Contonya adalah ornamen atau hiasan yang terpampang pada bangunan istana
Jawa tampak telah bercampur dengan budaya Cina, budaya Hindu, budaya
Barat (Eropa). Semua contoh tersebut pada dasarnya bertujuan untuk
menanamkan kecintaan dan kekaguman pada diri anak-anak terhadap
budayanya sendiri, tanpa menjadikan superioritas. Oleh karena itu
kesadaran budaya perlu ditanamkan sejak dini, sejak anak-anak melalui
pendidikan seni. Sebagimana pernah diperjuangkan oleh Ki Hajar Dewantara
bersama sekolah Taman Siswanya, yang didirikan untuk kepentingan anak
bangsa Indonesia. Salah satu pidato beliau mengenai hubungan pendidikan
dan kultur yang disampaikan di RRI Yogyakarta 14 Januari 1940 ( Dalam M.
Jazuli, 2008 : 108) seperti berikut ini:
"...
dengan pendidikan menghaluskan perasaan, anak-anak kita hendaknya
mendapatkan kecerdasan yang luas dan sempurna dari rohnya, jiwanya,
budinya, hingga mereka hendaknyalah mendapatkan tingkatan yang luhur
sebagai manusia (mempertinggi value human)."
Keenam, meningkatkan kesehatan.
Suatu kekayaan yang tak ternilai harganya bagi setiap orang adalah
kesehatan. Oleh karenanya semua orang selalu ingin sehat jasmani dan
rokhani. Sungguhpun aktivitas seni banyak bergulat pada wilayah rohani
(olahrasa dan olahhati) tetapi bukan berarti mengesampingkan olahraga
pada wilayah jasmani. Ada kecenderungan bahwa sumber kesehatan manusia
terletak pada jiwa, rohani. Artinya bila orang jiwanya sehat maka
jasmaninya cenderung juga sehat, terkecuali orang gila. Bila jasmani
seseorang sakit maka jiwanya belum tentu sakit, mungkin agak sedikit
terganggu. Oleh karena itu, orang yang berkesenian sangat berpeluang
untuk selalu sehat, dalam arti sehat jiwanya, apalagi bila berkesenian
tari maka akan sehat jaemani dan rohaninya.

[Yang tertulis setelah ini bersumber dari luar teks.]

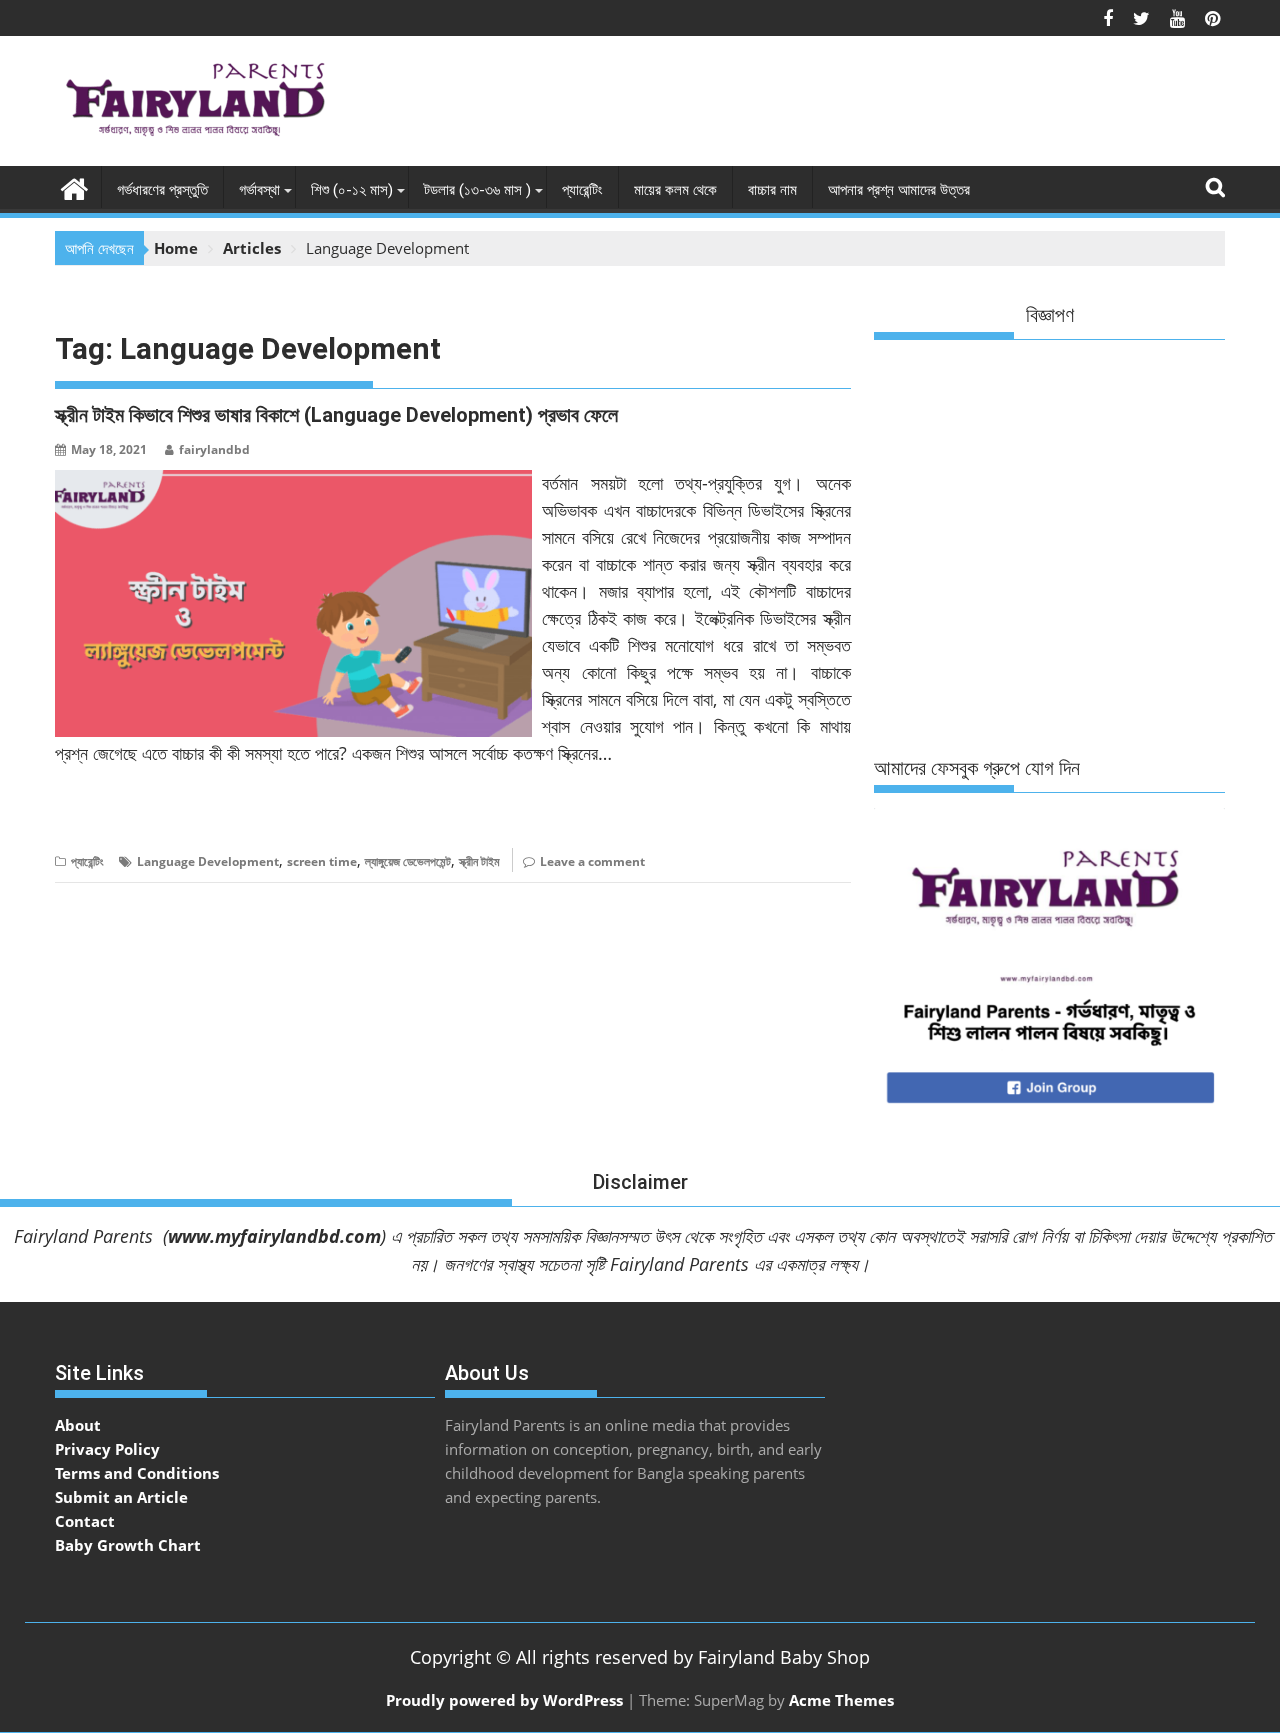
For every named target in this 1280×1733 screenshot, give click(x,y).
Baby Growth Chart (128, 1545)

Seni tari dengan mediumnya
gerak, ruang, waktu, tenaga tampak jelas memerlukan olah rasa
(estetika), olah hati (etika), olah cipta (logika), dan olahraga
(kinestetika). Dibandingkan dengan cabang seni lainnya seni tari lebih
berperan penting dalam mengembangkan ketahanan, kelenturan,
keseimbangan, dan kebugaran jasmani (tubuh) bagi kesehatan setiap orang
secara menyeluruh. Meskipun demikian kebugaran dalam seni tari tidak
menjadi rumusan tujuan, yang lebih utama adalah kesehatan. Kebugaran
menjadi persyaratan instrumen bagi penari dimaksudkan agar gerakan
tarinya tampak lebih luwes, ringan, dan enak dipandang. Keaktifan fisik
(kinestetik) pada seni rupa tampak pada sapuan kuas, membentuk tanah
liat, mencetak bidang, sedangkan pada seni musik aktivitas fisik tampak
pada memukul drum, menggesek biota, meniup terompet, tetapi tidaklah
seintensif dan dominan sebagaimana seni tari.
SIMPULAN
Barangkali tidak berlebihan jika
dikatakan bahwa sistern pendidikan yang sedang berjalan, yang harus
menyediakan sumber-sumber yang diperlukan untuk pembangunan, kurang atau
bahkan mungkin tidak berjalan seperti yang dikehendaki.
Hasil pendidikan juga
menunjukkan kurang kuatnya dorongan tumbuhnya potensi masyarakat dan
kekuatan populer yang kreatif. Di segi yang lain tampak semakin kuatnya
rekayasa (non-masyarakat) atas perilaku manusia (masyarakat).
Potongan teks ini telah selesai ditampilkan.